If you’re wondering where the term “limousine liberal” comes from, it might have something to do with the fact that Democratic policy – despite a sustained PR campaign to make it look as though it benefits the poor – actually benefits the rich.
That was the takeaway from Reason this past week, who wrote about how Democrats, despite beefing up the IRS and posturing that they want all Americans to “pay their fair share”, are actually enacting legislation that eases the tax burdens of their high income voters.
As the report notes, the 2017 Tax Cuts and Jobs Act instituted a ceiling of $10,000 on the State and Local Tax (SALT) deductions that can be taken from federal taxable income. This limitation largely impacted affluent individuals residing in states with hefty tax burdens, many of which are bastions of Democratic support such as New York and California.
It’s a tax increase on the wealthy, something Democrats typically champion. However, by advocating for the repeal of the SALT cap, they’re now fighting to reinstate tax benefits for the affluent. When wealthy residents in California and the Northeast felt the squeeze, Democrats suddenly became tax relief enthusiasts, the report says.
Reason writes that in 2021, 17 out of 19 New York Democratic representatives were willing to torpedo their own party’s infrastructure legislation unless the SALT cap was fully lifted. It exposes Democrats’ eagerness to protect tax advantages for affluent voters in blue states, they argue.
Moreover, expansive government often disproportionately benefits those with hefty financial resources. Numerous tax incentives and subsidies essentially funnel billions to high-earners purchasing luxury electric vehicles, or to major corporations engaging in “green” projects or semiconductor production they would have pursued regardless.
Despite populist rhetoric, many expansive government measures disproportionately burden middle-class and low-income Americans. Case in point: Democrats’ steadfast refusal in Congress to tackle the unsustainable trajectory of entitlement programs. This effectively endorses a massive financial shift, via regressive payroll taxes, from younger and less affluent individuals to older and wealthier ones.
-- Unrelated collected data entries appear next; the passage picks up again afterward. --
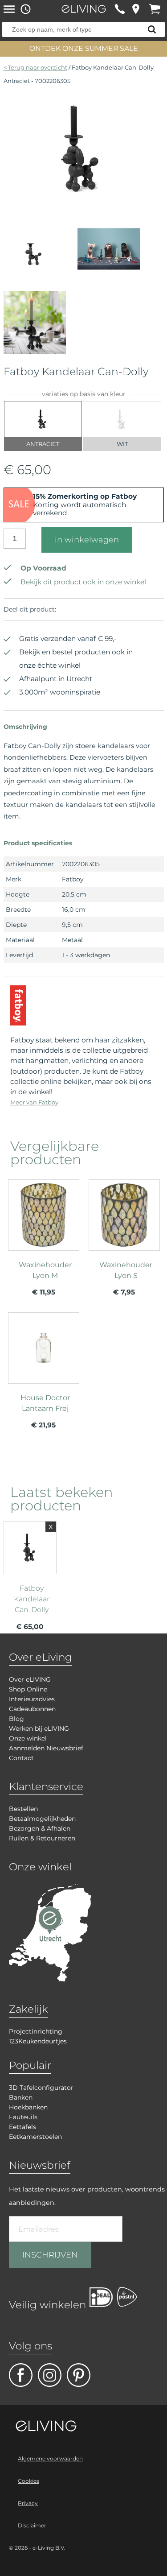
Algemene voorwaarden (50, 2458)
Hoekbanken (28, 2107)
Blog (16, 1719)
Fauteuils (23, 2117)
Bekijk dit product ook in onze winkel (83, 582)
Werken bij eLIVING (39, 1728)
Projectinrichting (35, 2031)
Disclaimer (32, 2525)
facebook (21, 2375)
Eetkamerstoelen (35, 2137)
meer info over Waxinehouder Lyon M (44, 1241)
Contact (21, 1758)
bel (120, 9)
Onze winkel (28, 1738)
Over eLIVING (30, 1679)
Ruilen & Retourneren (42, 1838)
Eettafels (22, 2127)
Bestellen (23, 1809)
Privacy (28, 2503)
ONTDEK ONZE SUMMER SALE (83, 48)
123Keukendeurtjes (38, 2041)
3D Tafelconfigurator (41, 2088)
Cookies (28, 2480)
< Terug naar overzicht (35, 67)
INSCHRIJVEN (50, 2255)
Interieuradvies (32, 1699)
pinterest (78, 2375)
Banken (21, 2097)
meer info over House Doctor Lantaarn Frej (44, 1374)
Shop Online (28, 1689)
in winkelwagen (87, 540)
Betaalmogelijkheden (42, 1819)
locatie (136, 9)
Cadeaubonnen (32, 1709)
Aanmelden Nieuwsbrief (46, 1748)
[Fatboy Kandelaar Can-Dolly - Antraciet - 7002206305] (84, 200)
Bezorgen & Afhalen (39, 1828)
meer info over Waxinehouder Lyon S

Additionally, Reason notes that Democrats’ call to hike the corporate tax rate from 21% to 25% contradicts their populist image, as economists agree that such taxes mostly depress middle-class wages. The party’s inconsistent stance on taxes also emerges in other examples. Notably, Democrats, including liberal icons, advocated for repealing a 2.3% excise tax on medical devices, originally part of the Affordable Care Act, due to its impact on the industry.
In 2011, Democrats led the charge to extend payroll tax cuts, diverging from their usual tax philosophy for political gain. As the 2025 expiration of the TCJA’s tax provisions approaches—set to raise taxes by about $3 trillion over a decade—it will be intriguing to see Democrats likely extend most of these policies, benefiting even the wealthy, while still faulting Trump’s tax cuts for the deficit.
Yet another example of talking out of both sides of their mouths, something Democrats do great.